Copy, exactly as written, the lines that begin at the one containing "Privacy Policy (126, 2454)" and end at the one containing "[Show Menu] (36, 15)". Skip any pictures in the data below.
DATA FOR THE TASK section start
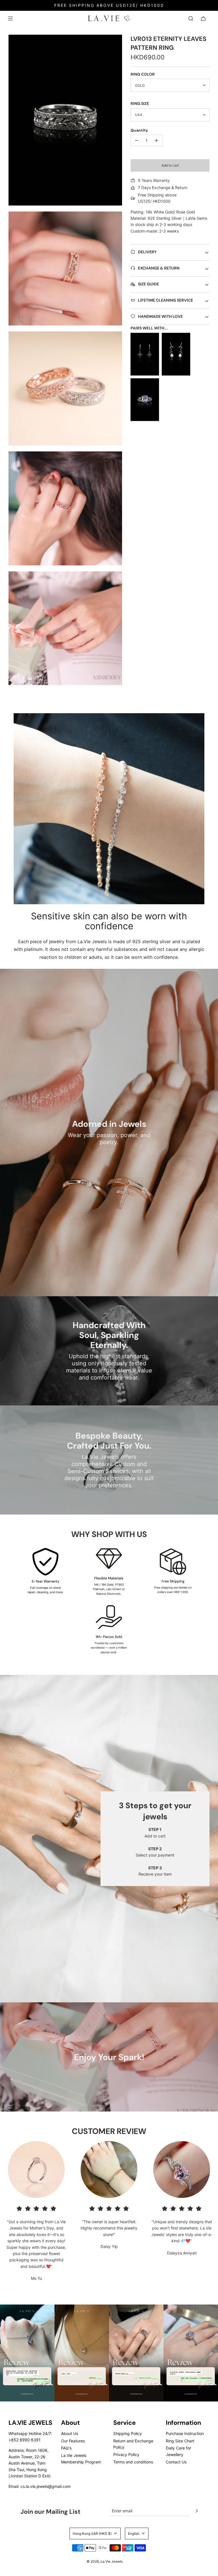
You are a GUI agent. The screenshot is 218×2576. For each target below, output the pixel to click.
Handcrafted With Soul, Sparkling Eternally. (109, 1335)
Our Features (73, 2440)
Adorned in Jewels (109, 1123)
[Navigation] (10, 18)
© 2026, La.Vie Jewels (105, 2561)
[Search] (191, 18)
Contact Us (176, 2461)
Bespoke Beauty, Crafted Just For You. (109, 1440)
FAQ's (66, 2448)
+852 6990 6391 (25, 2439)
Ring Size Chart (180, 2440)
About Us (69, 2433)
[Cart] (203, 18)
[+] (156, 140)
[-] (136, 140)
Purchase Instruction (185, 2433)
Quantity (139, 130)
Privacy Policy (126, 2454)
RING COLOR (143, 74)
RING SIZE (140, 103)
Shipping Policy (127, 2433)
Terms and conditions (133, 2461)
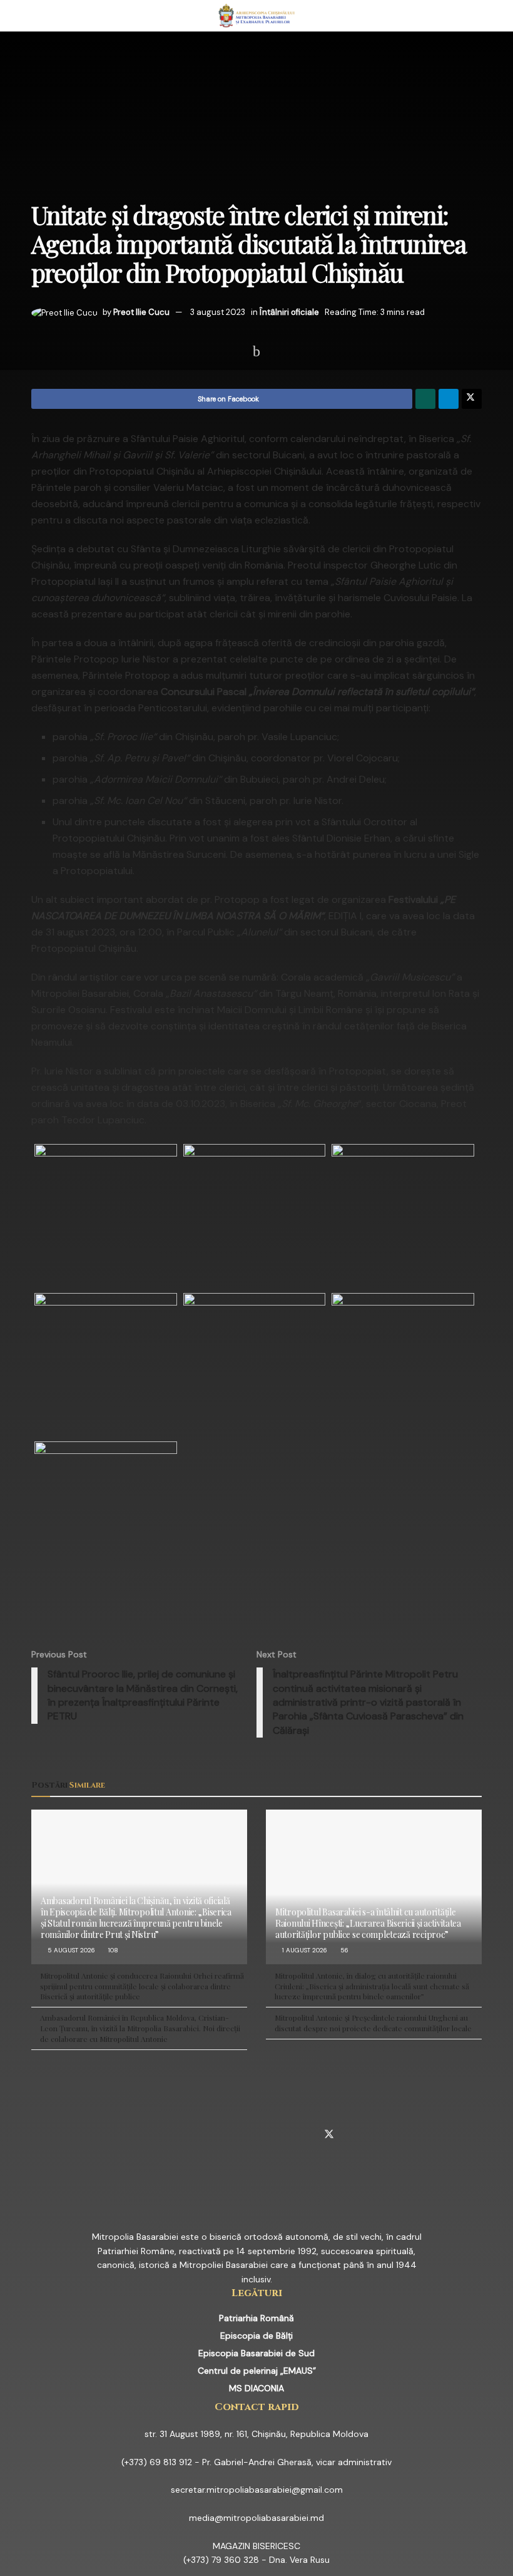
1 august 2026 (303, 1950)
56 (343, 1950)
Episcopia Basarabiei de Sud (256, 2353)
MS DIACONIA (256, 2388)
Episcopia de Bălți (256, 2335)
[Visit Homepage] (257, 15)
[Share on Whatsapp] (425, 399)
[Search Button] (476, 15)
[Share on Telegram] (449, 399)
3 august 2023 (217, 312)
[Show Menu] (36, 15)
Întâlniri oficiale (289, 312)
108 (112, 1950)
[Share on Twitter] (472, 399)
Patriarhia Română (256, 2318)
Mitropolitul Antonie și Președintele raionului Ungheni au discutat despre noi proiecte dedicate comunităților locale (373, 2022)
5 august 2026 (70, 1950)
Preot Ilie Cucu (141, 312)
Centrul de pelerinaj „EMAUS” (257, 2370)
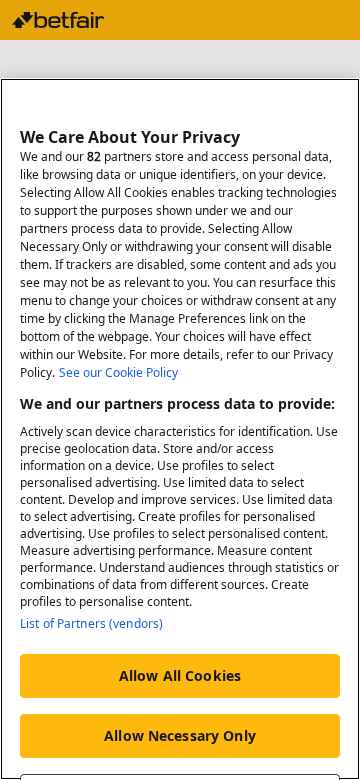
DATA FOR THE TASK section end
RESULT OF THIS TASK –
Privacy Policy (126, 2454)
RING COLOR (143, 74)
RING SIZE (140, 103)
Shipping Policy (127, 2433)
Terms and conditions (133, 2461)
1 august 2026 (303, 1950)
56 (343, 1950)
Episcopia Basarabiei de Sud (256, 2353)
MS DIACONIA (256, 2388)
Episcopia de Bălți (256, 2335)
[Visit Homepage] (257, 15)
[Share on Whatsapp] (425, 399)
[Search Button] (476, 15)
[Share on Telegram] (449, 399)
3 august 2023 (217, 312)
[Show Menu] (36, 15)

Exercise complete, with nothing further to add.